What to do. Each record that follows should be repeated exactly, minus any images.

[Collected data]
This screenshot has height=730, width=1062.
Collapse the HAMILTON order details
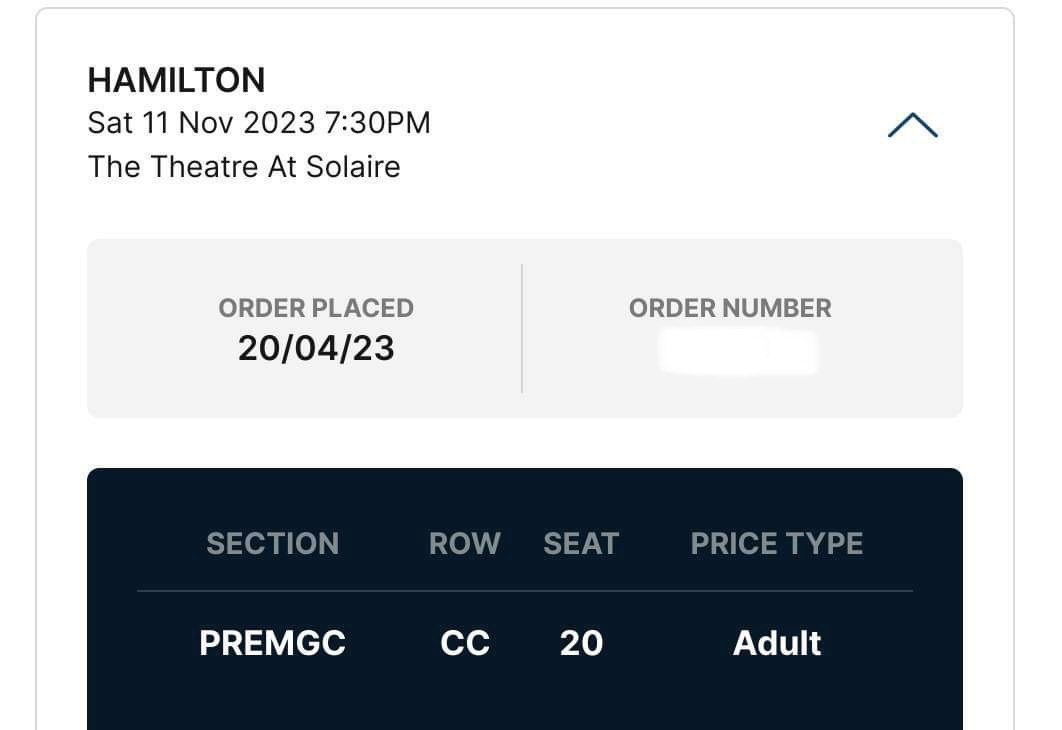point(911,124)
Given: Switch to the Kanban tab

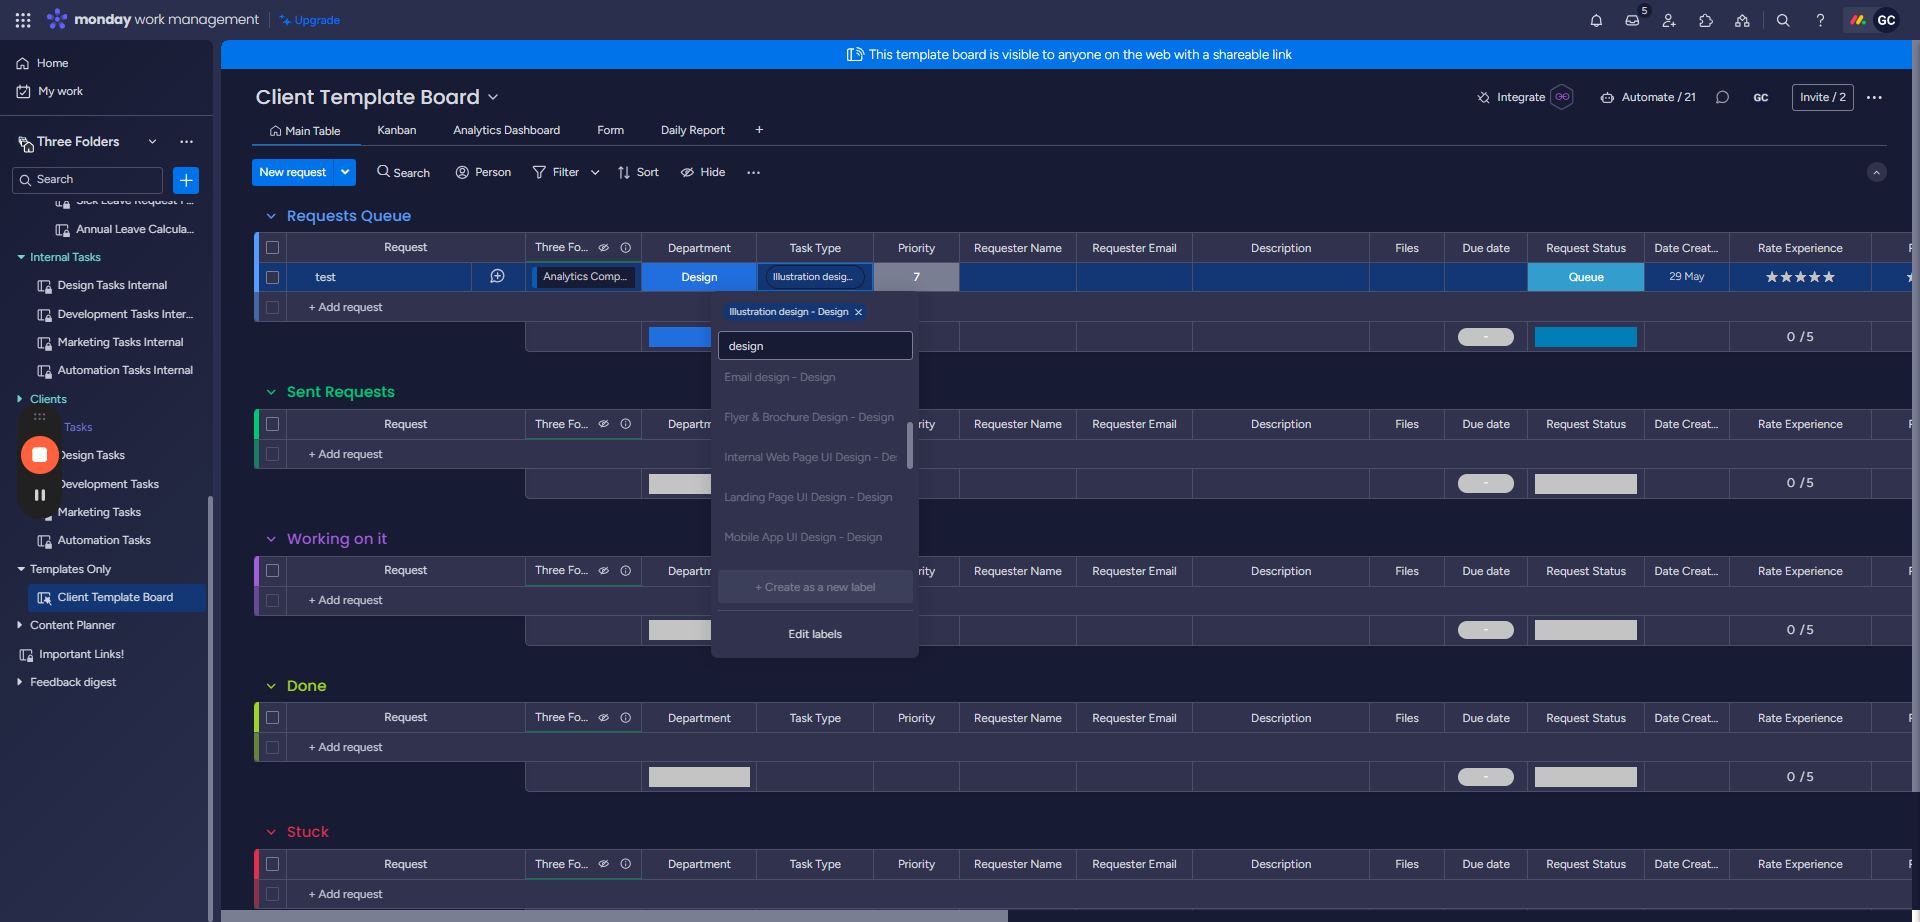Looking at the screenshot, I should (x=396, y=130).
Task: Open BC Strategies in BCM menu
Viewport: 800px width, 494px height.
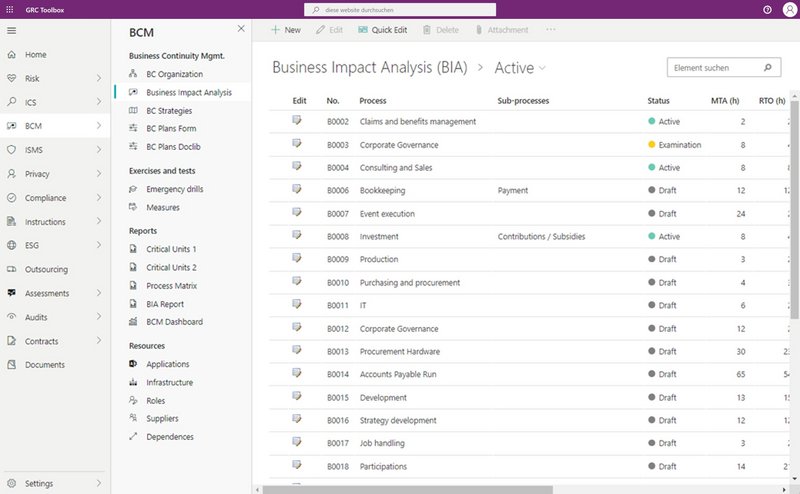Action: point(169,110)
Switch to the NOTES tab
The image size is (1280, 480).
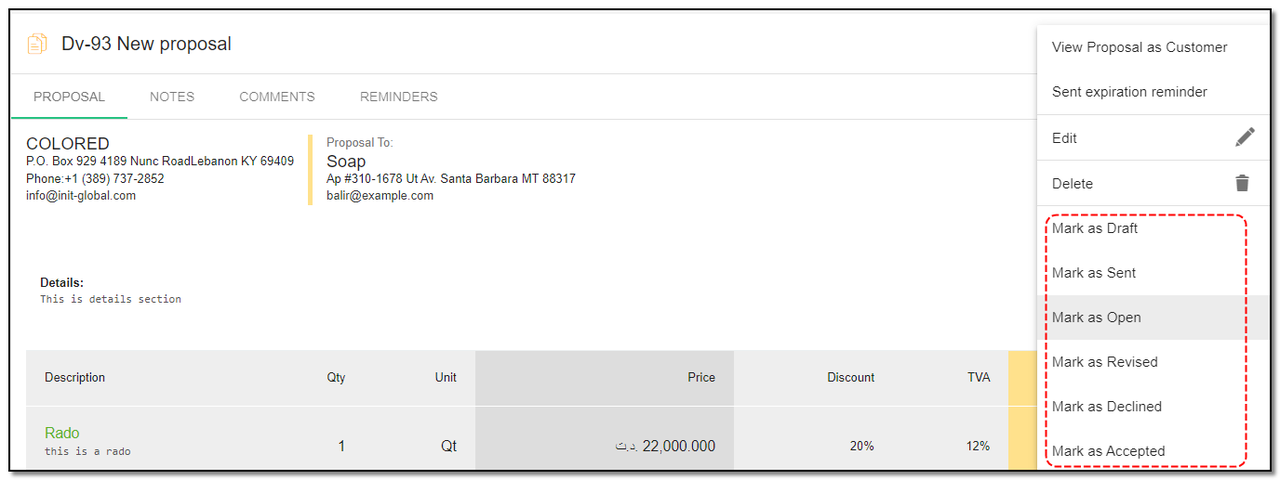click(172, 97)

Solution.
This screenshot has height=730, width=1062.
Collapse the HAMILTON order details
point(911,124)
Given: Switch to the Kanban tab

Looking at the screenshot, I should (x=396, y=130).
Task: Open BC Strategies in BCM menu
Viewport: 800px width, 494px height.
Action: point(169,110)
Switch to the NOTES tab
The image size is (1280, 480).
click(172, 97)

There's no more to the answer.